Since this was the first time doing something like this, I didn’t really set any expectations. Like any first-time venture you just have to go big and put yourself out there, see what went well, what didn’t and what you can do next time. I think Gabe and the Vegastech SXSW crew gave us as startups an incredible stage to experiment with, and I think each of us came away with some great lessons learned.
What stood out in particular?
The trade-show booth. Each startup had a section of the booth to make their own and pitch their company from. It was a way for the founders of the company to talk to people one-on-one for three days straight. We received a lot of feedback from passersby in that time, and some, like Rolltech, even got featured in a VentureBeat SXSW video contest. (See url.driph.com/rolltech.)
As you mentioned, #Vegastech was the No. 1 trending topic for a while there during SXSW. How did you all pull that off?
Focus. Gabe and his crew weren’t down there just kicking back and letting everything they worked for the whole year before SXSW go down. They were all over downtown talking to people, tweeting, re-tweeting, setting up, tearing down and just hustling in general. It was definitely their effort that made everything go as well as it did.
ON DOWNTOWN LAS VEGAS AS TECH ACCELERATOR
Robot-builder Romotive’s announcement that it is heading to San Francisco is being pushed as proof that downtown Las Vegas can function well as a tech accelerator. Does Las Vegas have the resources to support such an environment, where folks come to town, capture local talent and investment, and then move to more mature tech communities?

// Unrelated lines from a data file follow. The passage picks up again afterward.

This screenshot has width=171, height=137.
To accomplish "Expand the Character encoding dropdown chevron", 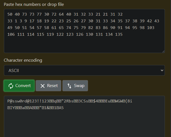I will tap(162, 71).
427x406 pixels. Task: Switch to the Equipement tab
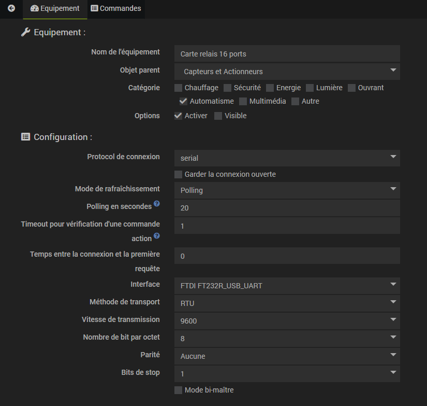(55, 9)
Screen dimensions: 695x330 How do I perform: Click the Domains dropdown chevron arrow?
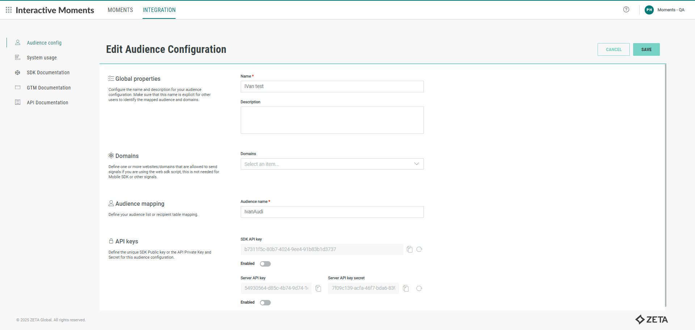417,164
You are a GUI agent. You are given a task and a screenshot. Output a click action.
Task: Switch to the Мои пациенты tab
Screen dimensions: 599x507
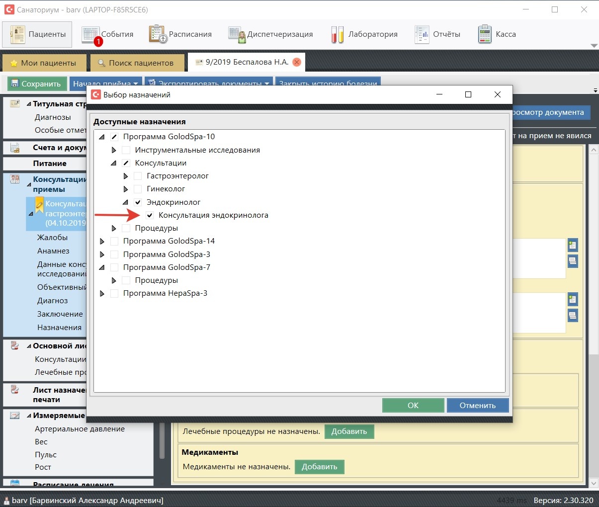click(x=43, y=63)
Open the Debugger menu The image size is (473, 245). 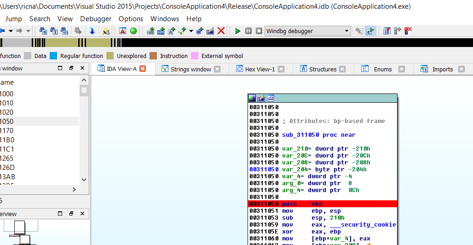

Is brain drain a concern, where we’ll end up losing talented developers faster than we can rope them in?
The gist is that having successful and growing companies come out of Las Vegas is a win. Maybe not at face value, but it is. It gives us credibility as a legit accelerator city with a great culture that fosters crazy ideas like cell phone-powered robots.
In Romotive’s case, I think only one or two of their 20-plus people are actually from Vegas. Most were attracted here from around the U.S. That’s awesome! As far as capturing local investment, if Romotive and others get investment and then leave to go to SF or somewhere else where they think they can be more successful, that’s great. When they are successful, and their investors get 10 times their initial investment, a lot comes right back here.
So from your view, what does the downtown Las Vegas tech scene look like in 2013?
I think our tech scene is getting smarter. By that I mean that 2011 and 2012 was where a bunch of startups rose and fell, learning that you can spend all your time building a cool product and it doesn’t matter if nobody wants or uses it. We’ve all been learning what it takes to start a startup and have come together in different ways to help each other learn faster. “A rising tide raises all ships.” I think as the Vegas Tech Fund funds more and more awesome companies in 2013 for their ROC (return on community) as well as ROI, and that knowledge is shared among the rest of the community, we all benefit and get smarter.
LET’S TALK ABOUT DYLAN
Used Gear Sale, your newest project, is now live. How did your experience building and launching Rumgr affect the path you took getting Used Gear Sale up and running? Did you do anything different this time around?
It took us three months to get Rumgr live, and another nine months to learn some valuable lessons. UGS took us one week to bring live and one month to learn even more valuable lessons. We did everything differently. We’re still not done learning, and still not done changing. You just have to keep going.
Two efforts you helped found, Vegas Jelly and Startup Weekend, have been instrumental in bringing together the local tech community. What’re your suggestions for folks who are eyeing Las Vegas, or those who simply want to get involved?
I really like the way Brad Feld puts it in his book Startup Communities: Building an Entrepreneurial Ecosystem in Your City.
If people come asking how they can get involved, give them a task to do. If they do it, they’ll become part of the community and thrive. If they don’t do it, they didn’t really want to get involved in the first place. We saw that over and over again at the Jelly.
My suggestion for people who want to get involved is to get a lay of the land first. Find the other people who are doing things. See how you can help. Really execute on that, and then you’ll find your niche in the VegasTech community with other folks. It has to be a “give before you get” type of community. So embrace that and everything will be awesome.